(Stored data)
[Start of Attachment]

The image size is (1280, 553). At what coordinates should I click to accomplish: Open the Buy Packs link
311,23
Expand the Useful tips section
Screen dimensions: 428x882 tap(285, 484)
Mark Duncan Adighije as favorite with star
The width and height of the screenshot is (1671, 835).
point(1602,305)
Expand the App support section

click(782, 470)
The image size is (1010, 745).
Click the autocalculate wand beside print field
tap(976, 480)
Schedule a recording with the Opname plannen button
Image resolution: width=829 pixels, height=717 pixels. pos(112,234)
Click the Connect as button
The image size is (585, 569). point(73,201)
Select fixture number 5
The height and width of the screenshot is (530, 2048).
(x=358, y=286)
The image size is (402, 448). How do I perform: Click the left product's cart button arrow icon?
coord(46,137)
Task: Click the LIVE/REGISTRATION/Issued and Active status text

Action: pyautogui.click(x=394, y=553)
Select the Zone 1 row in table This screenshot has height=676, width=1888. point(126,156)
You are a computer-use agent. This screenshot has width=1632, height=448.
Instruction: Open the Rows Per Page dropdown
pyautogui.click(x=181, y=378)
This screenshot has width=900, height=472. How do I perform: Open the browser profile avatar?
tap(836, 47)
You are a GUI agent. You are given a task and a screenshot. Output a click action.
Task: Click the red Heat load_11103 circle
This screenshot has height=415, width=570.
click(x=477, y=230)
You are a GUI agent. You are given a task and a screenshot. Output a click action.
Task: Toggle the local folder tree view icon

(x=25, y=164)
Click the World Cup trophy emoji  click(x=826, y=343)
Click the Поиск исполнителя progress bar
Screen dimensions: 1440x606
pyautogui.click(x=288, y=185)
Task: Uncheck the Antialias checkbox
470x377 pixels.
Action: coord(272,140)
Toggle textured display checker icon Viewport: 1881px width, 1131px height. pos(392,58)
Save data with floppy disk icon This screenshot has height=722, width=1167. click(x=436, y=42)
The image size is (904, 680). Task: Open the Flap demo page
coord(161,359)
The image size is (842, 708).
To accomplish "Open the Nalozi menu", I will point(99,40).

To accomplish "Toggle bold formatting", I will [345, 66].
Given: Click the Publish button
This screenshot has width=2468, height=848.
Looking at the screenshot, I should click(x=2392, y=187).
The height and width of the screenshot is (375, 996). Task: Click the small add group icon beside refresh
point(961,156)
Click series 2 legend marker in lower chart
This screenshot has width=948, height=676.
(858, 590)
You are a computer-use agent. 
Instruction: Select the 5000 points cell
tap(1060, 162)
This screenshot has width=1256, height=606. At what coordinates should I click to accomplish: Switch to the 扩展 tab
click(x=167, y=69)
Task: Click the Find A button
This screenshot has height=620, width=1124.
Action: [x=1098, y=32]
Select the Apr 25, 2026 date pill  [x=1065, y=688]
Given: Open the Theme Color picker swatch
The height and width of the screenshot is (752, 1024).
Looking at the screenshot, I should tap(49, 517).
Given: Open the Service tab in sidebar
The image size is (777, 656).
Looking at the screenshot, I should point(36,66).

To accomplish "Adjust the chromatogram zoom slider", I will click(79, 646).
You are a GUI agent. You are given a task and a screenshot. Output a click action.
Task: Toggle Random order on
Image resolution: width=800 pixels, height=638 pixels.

[End of Attachment]

(Exercise directions):
After reading the data above, return it verbatim in full.

(Exercise answer):
The image size is (1280, 553). At what coordinates should I click to accomplish: Open the Buy Packs link
311,23
Expand the Useful tips section
Screen dimensions: 428x882 tap(285, 484)
Mark Duncan Adighije as favorite with star
The width and height of the screenshot is (1671, 835).
point(1602,305)
Expand the App support section

click(782, 470)
The image size is (1010, 745).
Click the autocalculate wand beside print field
tap(976, 480)
Schedule a recording with the Opname plannen button
Image resolution: width=829 pixels, height=717 pixels. pos(112,234)
Click the Connect as button
The image size is (585, 569). point(73,201)
Select fixture number 5
The height and width of the screenshot is (530, 2048).
(x=358, y=286)
The image size is (402, 448). How do I perform: Click the left product's cart button arrow icon?
coord(46,137)
Task: Click the LIVE/REGISTRATION/Issued and Active status text

Action: pyautogui.click(x=394, y=553)
Select the Zone 1 row in table This screenshot has height=676, width=1888. point(126,156)
You are a computer-use agent. This screenshot has width=1632, height=448.
Instruction: Open the Rows Per Page dropdown
pyautogui.click(x=181, y=378)
This screenshot has width=900, height=472. How do I perform: Open the browser profile avatar?
tap(836, 47)
You are a GUI agent. You are given a task and a screenshot. Output a click action.
Task: Click the red Heat load_11103 circle
This screenshot has height=415, width=570.
click(x=477, y=230)
You are a GUI agent. You are given a task and a screenshot. Output a click action.
Task: Toggle the local folder tree view icon

(x=25, y=164)
Click the World Cup trophy emoji  click(x=826, y=343)
Click the Поиск исполнителя progress bar
Screen dimensions: 1440x606
pyautogui.click(x=288, y=185)
Task: Uncheck the Antialias checkbox
470x377 pixels.
Action: coord(272,140)
Toggle textured display checker icon Viewport: 1881px width, 1131px height. pos(392,58)
Save data with floppy disk icon This screenshot has height=722, width=1167. click(x=436, y=42)
The image size is (904, 680). Task: Open the Flap demo page
coord(161,359)
The image size is (842, 708).
To accomplish "Open the Nalozi menu", I will point(99,40).

To accomplish "Toggle bold formatting", I will [345, 66].
Given: Click the Publish button
This screenshot has width=2468, height=848.
Looking at the screenshot, I should click(x=2392, y=187).
The height and width of the screenshot is (375, 996). Task: Click the small add group icon beside refresh
point(961,156)
Click series 2 legend marker in lower chart
This screenshot has width=948, height=676.
(858, 590)
You are a computer-use agent. 
Instruction: Select the 5000 points cell
tap(1060, 162)
This screenshot has width=1256, height=606. At what coordinates should I click to accomplish: Switch to the 扩展 tab
click(x=167, y=69)
Task: Click the Find A button
This screenshot has height=620, width=1124.
Action: [x=1098, y=32]
Select the Apr 25, 2026 date pill  [x=1065, y=688]
Given: Open the Theme Color picker swatch
The height and width of the screenshot is (752, 1024).
Looking at the screenshot, I should tap(49, 517).
Given: Open the Service tab in sidebar
The image size is (777, 656).
Looking at the screenshot, I should point(36,66).

To accomplish "Adjust the chromatogram zoom slider", I will click(79, 646).
You are a GUI agent. You are given a task and a screenshot. Output a click action.
Task: Toggle Random order on
Image resolution: width=800 pixels, height=638 pixels.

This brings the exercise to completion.